Kairo (Antara/KUNA-0ANA) - Imam Besar Masjid Al-Azhar Mesir Sheikh Ahmed Dr Al-Tayeb Kamis  mengecam penyerbuan terhadap Masjid Al-Aqsa oleh kelompok-kelompok Zionis radikal.

        Sheikh Ahmed Al-Tayeb menegaskan dalam satu pernyataan pers, protes dan kutukan bukanlah cara untuk setiap tindakan yang menempatkan Masjid Al-Aqsa di bawah wewenang pemerintah pendudukan Zionis.

        Masjid Al-Aqsa adalah salah satu masjid suci ummat Islam selain Masjidil Haram di Mekkah, Arab Saudi.

        Imam Besar Masjid Al-Azhar meminta pemerintah Arab dan Islam serta orang-orang bebas di seluruh dunia untuk mengambil sikap tegas guna menghentikan pelanggaran terang-terangan kaum Zionis terhadap kesucian Islam.

        Kantor-kantor berita multinasional Selasa mengabarkan bahwa polisi Israel bentrok dengan warga Palestina di kompleks Masjid Al Aqsa, di Kota Tua, Jerusalem, menjelang perdebatan parlemen mengenai akses Yahudi ke tempat suci tersebut.

        Israel menguasai Kota Tua itu dari Jordania dalam Perang Enam Hari pada 1967. Tetapi kompleks itu, tempat suci bagi Yahudi dan Muslim, telah diperintah Jordania sejak kedua negara menandatangani perjanjian perdamaian pada 1994.

        Selasa malam, Knesset (parlemen Israel) mengadakan bagian pertama dari perdebatan yang diajukan kelompok sayap kanan.

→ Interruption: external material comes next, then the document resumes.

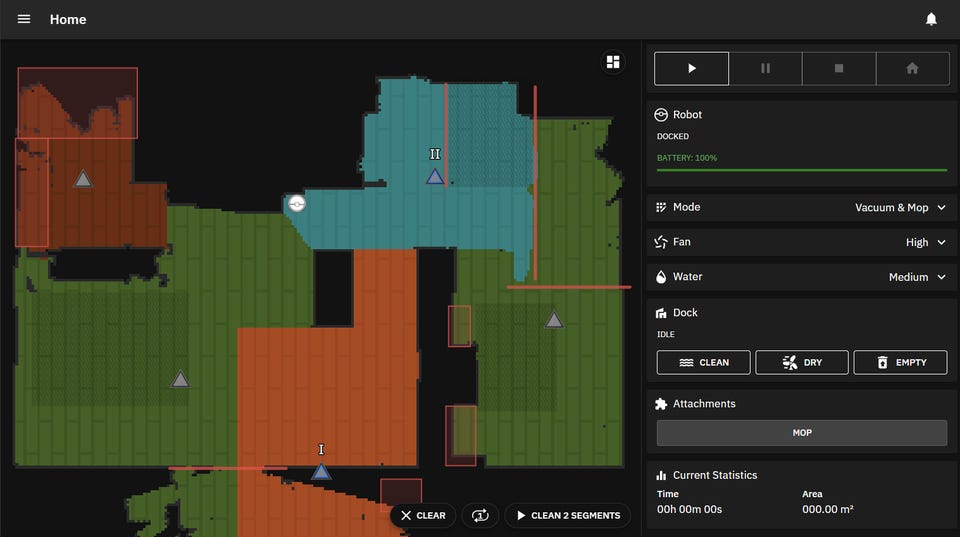960x537 pixels.
Task: Open the notifications bell
Action: pos(931,19)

Mereka menuntut Israel mengakhiri praktek yang melarang peribadatan Yahudi di kompleks tersebut.

        Sementara itu di Jordania, kelompok Islam yang beroposisi mendesak pemerintah untuk membekukan perjanjian dengan negara Yahudi itu, keberatan atas perubahan dalam status tempat-tempat suci bagi ummat Muslim di Jerusalem.

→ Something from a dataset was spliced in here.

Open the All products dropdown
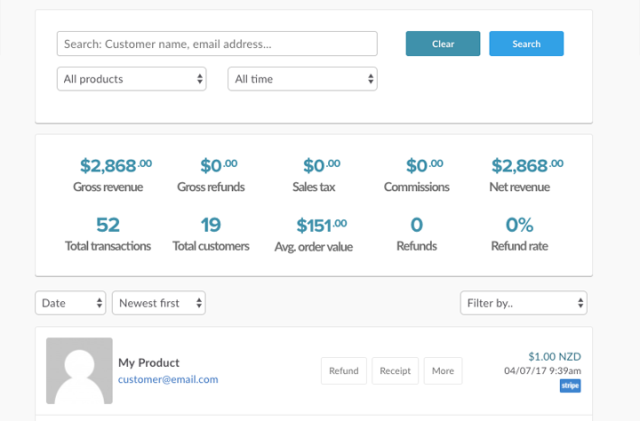Screen dimensions: 640x421 tap(132, 78)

        Pasukan keamanan memasuki pekarangan Masjid Al Aqsa setelah pukul 07.00 waktu setempat dan menembakkan granat dan peluru-peluru karet untuk membubarkan pemerotes Palestina, kata juru bicara polisi Micky Rosenfeld kepada kantor berita AFP.

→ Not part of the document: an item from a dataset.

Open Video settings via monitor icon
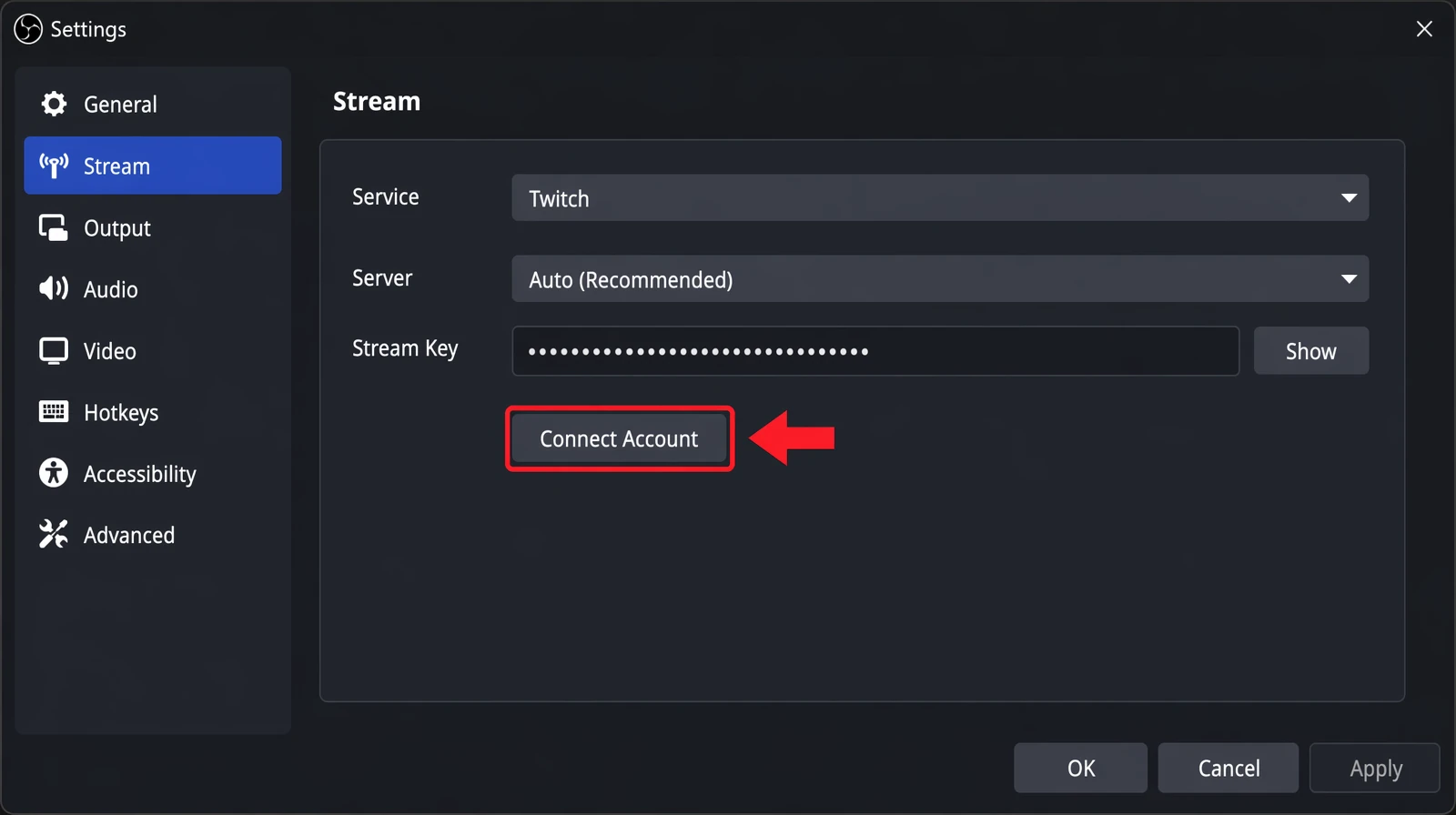Image resolution: width=1456 pixels, height=815 pixels. [x=53, y=350]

        Tim medis Palestina mengatakan 15 orang pemerotes luka-luka akibat terkena peluru karet.

        Azzam al-Khatib, direktur Wakaf Islam, organisasi yang mengelola tempat itu mengatakan dia menghimbau penutupan akses ke kompleks tersebut untuk menghindari bentrokan-bentrokan. "Sejak kemarin kami telah menuntut pintu gerbang Maghabira ditutup karena provokasi-provokasi dan pernyataan-pernyataan terhadap kaum Muslim oleh partai-partai sayap kanan," kata dia kepada AFP.

       Kompleks itu merupakan titik api karena nilainya yang sangat penting bagi Muslim dan Yahudi.

       Setelah menguasai Jerusalem Timur, yang mencakup Kota Tua, Israel kemudian mencaploknya dalam satu langkah yang tak pernah diakui oleh masyarakat internasional. Tetapi berdasarkan perjanjian perdamaian 1994, Jordania memiliki otoritas atas semua tempat suci Muslim di kota itu.

        Oposisi Jordania menjadikan perdebatan di parlemen Israel sebagai justifikasi bagi pemutusan hubungan dengan negara Yahudi itu. "Kami mendesak pemerintah untuk memenuhi tuntutan rakyat yang telah berulang-ulang menyerukan pembekuan dan akhirnya membatalkan perjanjian perdamaian tersebut," demikian Front Aksi Islam di lamannya.

        Para anggota parlemen Jordania mengusulkan pembatalan perjanjian perdamaian dengan Israel pada 1994 setelah parlemen negara Yahudi itu memperdebatkan kedaulatan Israel atas kompleks Masjid Al-Aqsa, kata suratkabar-suratkabar Rabu.

        Suratkabar pemerintah "Al-Rai" mengatakan 47 dari 150 anggota majelis rendah menandadatangani mosi pada Selasa malam, yang menyerukan pembatalan perjanjian itu.  "Tindakan-tindakan Israel itu jelas melanggar perjanjian perdamaian ... itu adalah agresi terhadap hak Jordania untuk memelihara tempat-tempat suci itu," kata mosi itu.